For the many people who tour Washington by foot, it’s off the beaten path and difficult to reach— situated beside the Potomac River a half mile from the Lincoln Memorial, which sits at the eastern end of the National Mall.
"I looked at the building from across the way and wondered how I’m going to get in it," tourist Patricia Harvey of Canberra, Australia, said during a recent visit to the Kennedy Center.
To make it easier for the millions of visitors who visit each year, the Kennedy Center is embarking on the largest performing arts construction project in the country — estimated at $650 million —to connect the center to the Mall. Most of the money was approved by Congress and the bill was signed by President Bush
Approval of the plaza project at a time when there are other pressing matters being dealt with by Congress and the president shows that both consider the arts to play an important role in the country, said Michael Kaiser, the Kennedy Center’s president.
In its 31st season, the Kennedy Center produces and presents a variety of theater and musicals, dance and ballet, orchestral, chamber, jazz, popular and folk music, and multimedia performances.

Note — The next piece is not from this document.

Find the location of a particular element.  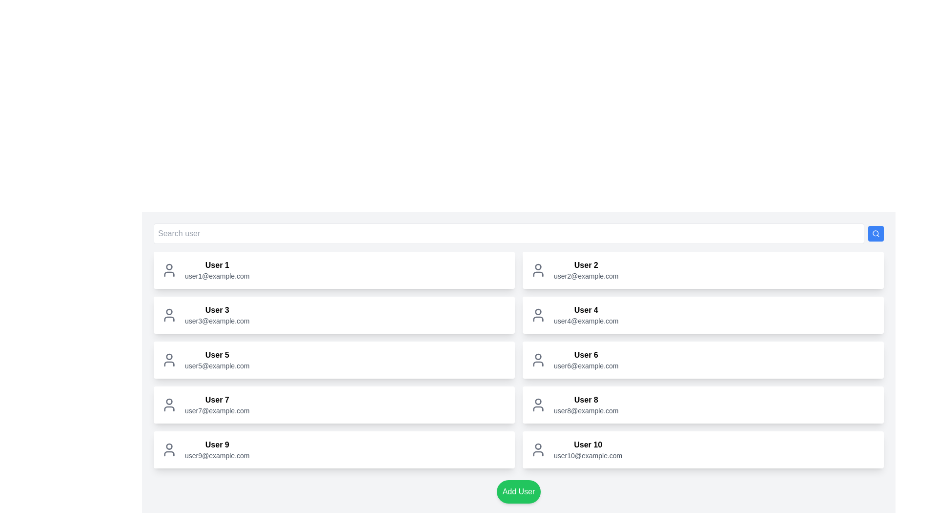

the lens part of the magnifying glass icon located at the top-right corner of the search field, which symbolizes search functionality is located at coordinates (876, 233).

Located on 17 acres overlooking the Potomac River, the Kennedy Center is the nation’s busiest arts facility, presenting more than 3,300 performances each year for audiences numbering more than two million. More than three million people tour the center each year, and an additional 20 million annually attend touring Kennedy Center productions or tune in to television, radio and Internet broadcasts.
It also houses some treasures — gifts that include chandeliers, tapestries and curtains from countries around the globe.
Last month, the president approved legislation authorizing the construction of a plaza that will flow from the Kennedy Center to the National Mall.
"Nobody gets there by accident," said Shelley Brown, who planned festivals at the Kennedy Center for 10 years. "It has to be a very concerted effort to visit it, unlike for someone on the National Mall who might stumble on the Korean Memorial. Once it’s connected it will be part of the Washington experience."
The $400 million contained in the Performing Arts Plaza Authorization Act gives the Transportation Department approval to build the pedestrian plaza and make better sense of a web of roads surrounding the center.
To date, it’s the largest authorization from Congress for a performing arts project, Kaiser said.
It also allows the center to construct two buildings on the plaza that include an arts education center and rehearsal space and offices for the Washington Opera, which is housed at the center. Kennedy Center officials are developing a plan to raise $250 million in private donations needed for the new buildings.
The project goals are outlined in the "Kennedy Center Access Study," which was put together by the center, the Federal Highway Administration, the National Park Service and the District of Columbia Department of Public Works.
The study details a deck over the Potomac Freeway on which a plaza and the two buildings could stand, a stairway to a riverfront promenade and a rebuilt E Street that would link the Kennedy Center to the core of the city. Groundbreaking for the plaza is expected in about two years, Kaiser said.
An architectural election process will be completed by the end of the year for the two buildings.
Groundbreaking for the buildings is targeted in the next three or four years.